Dal volume "Viaggio in Terra di Brindisi" di Angela Marinazzo
Continua il viaggio nei Comuni della provincia

 

San Pancrazio: Cattedrale
Cattedrale - Foto coll. Pennetta

 Tra San Pancrazio e Mesagne è la zona archeologica di Muro Maurizio, con tracce di una possente cerchia muraria, in cui da secoli si rinvengono epigrafi messapiche e monete greche e romane; scavi recenti hanno confermato che il territorio comunale era già abitato in epoca messapica. Il casale di San Pancrazio sorse un migliaio di anni fa, intorno alla chiesa dedicata al Santo protettore; nel XII secolo era diventato feudo degli Arcivescovi di Brindisi, della cui mensa (nel significato di rendita) fece parte sino al 1866, allorché i suoi beni passarono allo Stato. Fu l'Arcivescovo (poi cardinale) Girolamo Aleandro, che resse la sede brindisina dal 20 dicembre 1524, ad eleggere San Pancrazio - per la bontà dell'aria - sua residenza estiva, utilizzando il palazzo fatto costruire dai suoi predecessori. Lo stemma comunale, riconosciuto nel 1931, mostra un'aquila coronata ad ali spiegate, che ha nel becco una spiga di grano e una stella sul petto. Frazione di Torre, divenne Comune dal 1° gennaio 1839. Nel 1862 aggiunse al nome l'aggettivo "Salentino", ad evitare confusioni con altro Comune italiano avente lo stesso nome; un'esigenza nata per molti Comuni italiani con l'unificazione del Paese.

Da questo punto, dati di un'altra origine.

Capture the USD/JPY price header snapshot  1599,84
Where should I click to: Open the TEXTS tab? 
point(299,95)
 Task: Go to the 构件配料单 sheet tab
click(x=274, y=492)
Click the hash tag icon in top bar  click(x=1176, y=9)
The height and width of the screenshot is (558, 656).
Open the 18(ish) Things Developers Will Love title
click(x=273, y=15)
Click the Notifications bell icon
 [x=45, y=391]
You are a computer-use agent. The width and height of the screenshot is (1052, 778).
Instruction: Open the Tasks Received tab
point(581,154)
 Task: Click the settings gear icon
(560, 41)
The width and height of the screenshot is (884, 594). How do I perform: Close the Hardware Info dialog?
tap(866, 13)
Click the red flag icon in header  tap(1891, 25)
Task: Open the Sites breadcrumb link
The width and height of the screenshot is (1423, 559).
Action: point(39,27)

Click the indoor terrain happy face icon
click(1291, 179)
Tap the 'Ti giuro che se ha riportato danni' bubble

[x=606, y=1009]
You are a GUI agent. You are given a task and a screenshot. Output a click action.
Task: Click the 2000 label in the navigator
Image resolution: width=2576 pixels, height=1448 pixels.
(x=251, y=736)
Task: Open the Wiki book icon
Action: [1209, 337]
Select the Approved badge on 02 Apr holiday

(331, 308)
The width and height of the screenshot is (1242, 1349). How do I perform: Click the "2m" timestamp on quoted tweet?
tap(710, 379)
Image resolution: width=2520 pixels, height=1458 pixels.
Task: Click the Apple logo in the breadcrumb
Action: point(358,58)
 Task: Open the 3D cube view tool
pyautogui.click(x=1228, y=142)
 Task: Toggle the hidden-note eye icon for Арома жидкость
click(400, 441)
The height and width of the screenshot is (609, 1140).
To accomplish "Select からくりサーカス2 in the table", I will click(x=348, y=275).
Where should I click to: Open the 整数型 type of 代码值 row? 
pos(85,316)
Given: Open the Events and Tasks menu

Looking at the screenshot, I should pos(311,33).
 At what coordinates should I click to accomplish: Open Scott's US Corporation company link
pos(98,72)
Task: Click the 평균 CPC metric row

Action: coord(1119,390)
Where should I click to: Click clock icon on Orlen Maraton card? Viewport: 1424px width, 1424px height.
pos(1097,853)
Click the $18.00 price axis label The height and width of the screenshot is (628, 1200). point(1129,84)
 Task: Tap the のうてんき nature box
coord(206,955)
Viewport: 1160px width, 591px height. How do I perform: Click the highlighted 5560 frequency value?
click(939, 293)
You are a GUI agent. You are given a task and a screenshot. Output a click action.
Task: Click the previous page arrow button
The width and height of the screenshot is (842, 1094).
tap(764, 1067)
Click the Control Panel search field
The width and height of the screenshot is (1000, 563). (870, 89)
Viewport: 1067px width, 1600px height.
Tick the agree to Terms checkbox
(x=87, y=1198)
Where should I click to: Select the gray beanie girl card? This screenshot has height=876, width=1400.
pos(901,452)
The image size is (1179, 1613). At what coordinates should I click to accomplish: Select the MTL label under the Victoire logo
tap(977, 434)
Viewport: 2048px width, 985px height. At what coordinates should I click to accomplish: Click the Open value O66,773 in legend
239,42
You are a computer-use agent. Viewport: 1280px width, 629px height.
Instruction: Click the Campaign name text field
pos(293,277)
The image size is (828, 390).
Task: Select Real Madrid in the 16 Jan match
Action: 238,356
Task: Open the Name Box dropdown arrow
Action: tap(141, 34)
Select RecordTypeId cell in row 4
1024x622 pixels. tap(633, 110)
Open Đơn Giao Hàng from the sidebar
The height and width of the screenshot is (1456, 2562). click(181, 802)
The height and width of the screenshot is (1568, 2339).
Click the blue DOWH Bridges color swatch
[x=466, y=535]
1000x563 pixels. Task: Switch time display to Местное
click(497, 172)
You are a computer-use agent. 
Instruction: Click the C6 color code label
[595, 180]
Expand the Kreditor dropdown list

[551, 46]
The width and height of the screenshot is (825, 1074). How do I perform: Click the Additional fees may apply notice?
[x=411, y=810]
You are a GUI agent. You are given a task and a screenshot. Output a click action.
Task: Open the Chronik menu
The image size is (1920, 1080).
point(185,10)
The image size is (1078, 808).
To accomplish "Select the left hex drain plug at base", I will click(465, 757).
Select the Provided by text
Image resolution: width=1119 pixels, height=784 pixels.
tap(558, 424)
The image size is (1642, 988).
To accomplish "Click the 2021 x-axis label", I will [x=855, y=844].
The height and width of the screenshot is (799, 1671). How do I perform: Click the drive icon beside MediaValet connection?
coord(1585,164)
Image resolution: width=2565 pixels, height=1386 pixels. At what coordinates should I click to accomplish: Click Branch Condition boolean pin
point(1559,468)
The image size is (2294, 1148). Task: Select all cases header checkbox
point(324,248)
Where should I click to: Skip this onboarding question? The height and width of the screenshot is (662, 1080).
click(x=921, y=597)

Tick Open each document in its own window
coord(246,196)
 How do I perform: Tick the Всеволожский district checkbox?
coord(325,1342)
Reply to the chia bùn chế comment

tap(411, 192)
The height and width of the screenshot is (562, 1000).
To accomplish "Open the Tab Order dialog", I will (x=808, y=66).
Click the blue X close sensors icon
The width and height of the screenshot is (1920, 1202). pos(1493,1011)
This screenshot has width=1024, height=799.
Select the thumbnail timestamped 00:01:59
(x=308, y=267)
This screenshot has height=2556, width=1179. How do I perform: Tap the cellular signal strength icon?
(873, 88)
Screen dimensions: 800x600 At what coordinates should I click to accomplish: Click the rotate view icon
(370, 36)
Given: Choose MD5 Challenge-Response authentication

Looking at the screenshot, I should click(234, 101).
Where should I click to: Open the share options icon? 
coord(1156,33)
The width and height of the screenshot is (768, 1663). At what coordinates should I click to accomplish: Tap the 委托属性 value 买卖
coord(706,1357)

Chiesa di Sant'Antonio, affreschi
Chiesa di S. Antonio. Affreschi - Foto coll. Pennetta

San Pancrazio fu saccheggiata dai Turchi, sbarcati a San Cataldo, una prima volta nel 1480 (subito dopo la presa d'Otranto); una seconda volta, la notte del 1° gennaio 1547, quando cinque galeoni turchi approdarono a Torre Colimena, sulla costa jonica: in quest'occasione quasi tutti gli abitanti furono deportati in Turchia e venduti come schiavi. L'avvenimento è narrato negli affreschi della chiesa di S. Antonio, già matrice, la cui costruzione cominciò alla fine del sec. XV. Il santuario di S. Antonio alla Macchia, ora dedicato a S. Antonio di Padova, è sulla strada per Torre ed ha una cripta divisa in due, scavata nella roccia, con tracce di affreschi del XIV secolo raffiguranti il Santo. L'attuale chiesa matrice, dedicata a San Francesco, ha una sobria facciata neoclassica; fu edificata nel 1866 e inaugurata il 1872; ha una vasca battesimale del sec. XVI e l'altare settecentesco della Cattedrale di Brindisi. La chiesa dell'Annunziata, dal portale del sec. XVII sormontato da uno stemma, è probabilmente di origine cinquecentesca: fu ampliata nel 1627, restaurata e dotata del campanile nel 1887.